■ **Text**
* begin *

# like to ride from wilder ranch to half moon bay and back



## santacruz70 (Aug 16, 2003)

i really like to try this, is there places along the way to get water or drinks>? what should i expect of the road ride, enough shoulder room. cars drifing my major concern. anyways like to try that road ride, please write back if u done this and average how long did it take u to get there and back. i like to start from wilder ranch just north of santa cruz and ride up half moon bay, a quick bite to eat and ride back.........100 miles i believe it is. please tell your experiences and advice too...........thxs.......


----------



## mohair_chair (Oct 3, 2002)

I've only done it going south, but cars were never a concern. The shoulder is plenty wide most of the way. The only potentially dangerous part is at the cement plant near Davenport when you have to cross the railroad tracks. They come across the road at a bad angle. As far as food and water, there isn't much. There is a store at San Gregorio, at hwy 84, about 1/2 mile inland. Further south you could go into the town of Pescadero, which is probably a mile inland. There is also some kind of store at Gazos Creek, but I've never been there. There is a place in Davenport, but by then, you are almost home.


----------



## singlespeed.org (Feb 14, 2006)

* end *

■ **Data segment**
* begin *

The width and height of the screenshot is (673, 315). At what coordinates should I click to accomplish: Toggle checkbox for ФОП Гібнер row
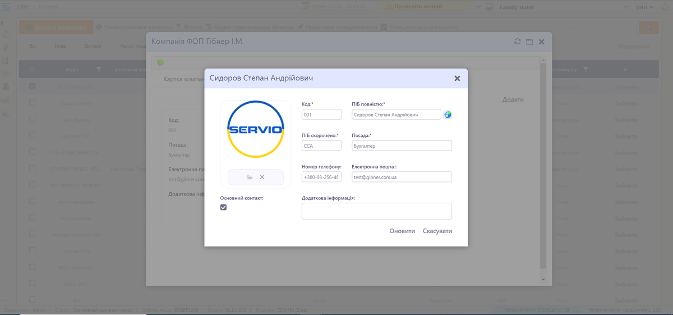(x=32, y=86)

* end *

■ **Task requirements**
a. According to the Half Moon Bay ride thread, why is the crossing at the cement plant near Davenport the one potentially dangerous part of the route? Answer in one to three sentences.
b. Write the next part of the Half Moon Bay ride thread, picking up after its last line.
The data following the Half Moon Bay ride thread is separate material.

■ **Results by task**
a. Riders have to cross railroad tracks there, and the tracks come across the road at a bad angle.

b.
Of course there is also food and water in HMB.

There are a variety of parks along the way, which have water. Ano Nuevo comes to mind as one.

I have done that stretch, but southbound (as part of a big loop starting by the bay, crossing over 84 to 1, 1 south to SC, then 9 back to the bay). The winds generally are from the north, so going south you get a tailwind (in which case you would get a head wind going north).


----------



## DasMud (Jun 8, 2003)

Ditto on the headwinds. When I lived in the SC area, I rode up that way a few times after MTB training rides for extra mileage. Generally there was a moderate headwind while traveling northbound, but as an added bonus there was a nice tailwind on the ride home. Food and water is somewhat hit and miss, so grab what you can in Davenport on the way out or pack what you need. Cars aren't much of a concern since the HWY is plenty wide. Regarding time, I haven't a clue. It's been quite a while unfortunately. Take pics and post back about the ride


----------



## Creed (Apr 3, 2003)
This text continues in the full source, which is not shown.